> [WHAT NEEDS TO BE DONE]
Begin at the line where "Click the Jetpack icon in sidebar" appears and reproduce exactly every line through the end of the data below, both included, skipping pictures.

[Saved entries]
BEGIN

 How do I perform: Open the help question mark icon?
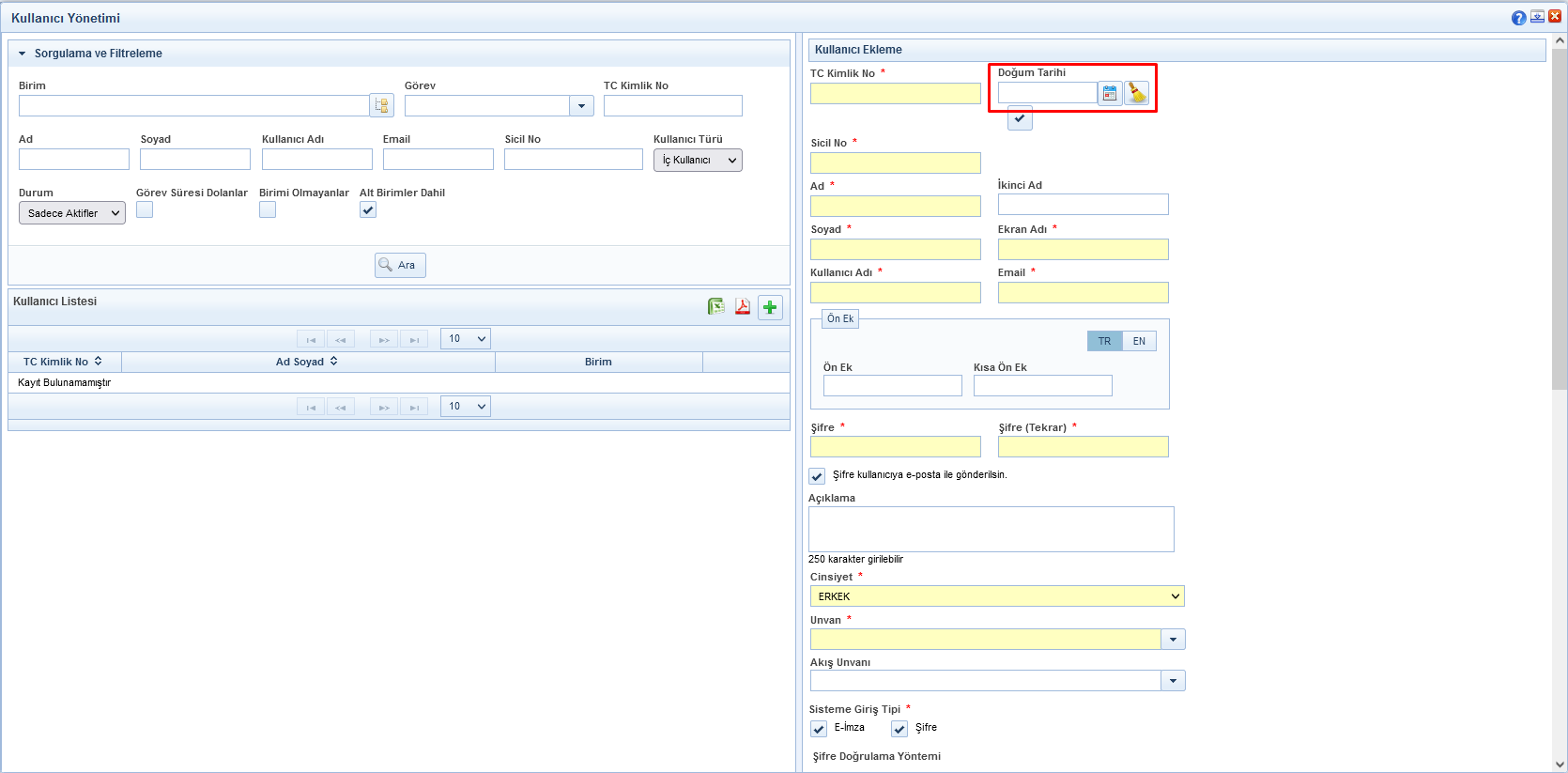click(1518, 18)
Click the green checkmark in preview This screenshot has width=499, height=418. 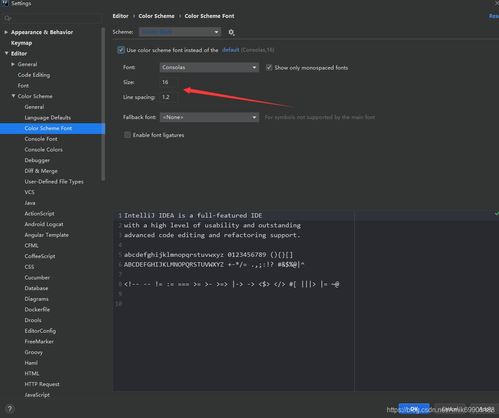pyautogui.click(x=496, y=213)
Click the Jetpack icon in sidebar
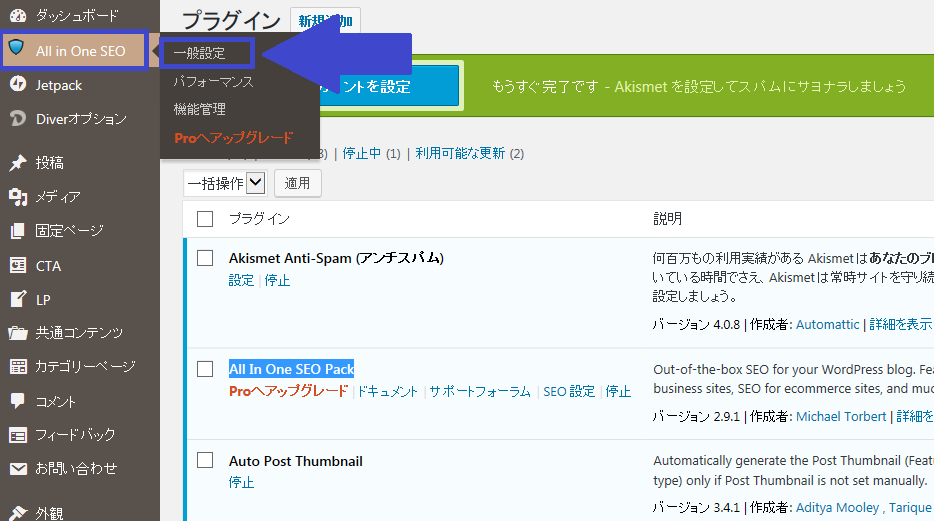 [x=17, y=85]
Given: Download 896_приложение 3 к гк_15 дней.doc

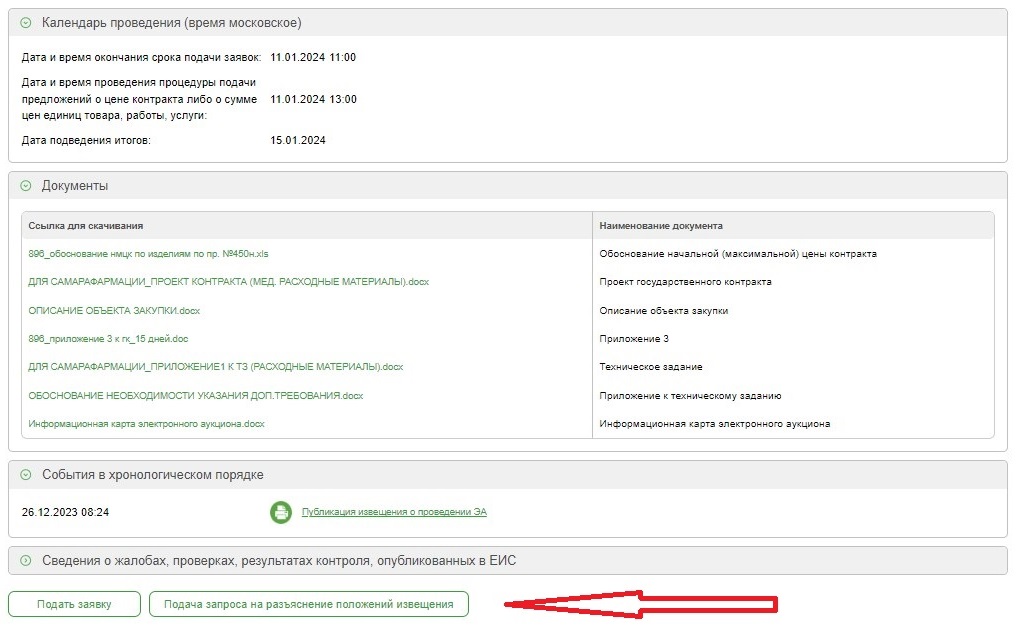Looking at the screenshot, I should pos(109,339).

END

> [RESPONSE]
Click the Jetpack icon in sidebar
 [x=17, y=85]
Given: Download 896_приложение 3 к гк_15 дней.doc

Looking at the screenshot, I should pos(109,339).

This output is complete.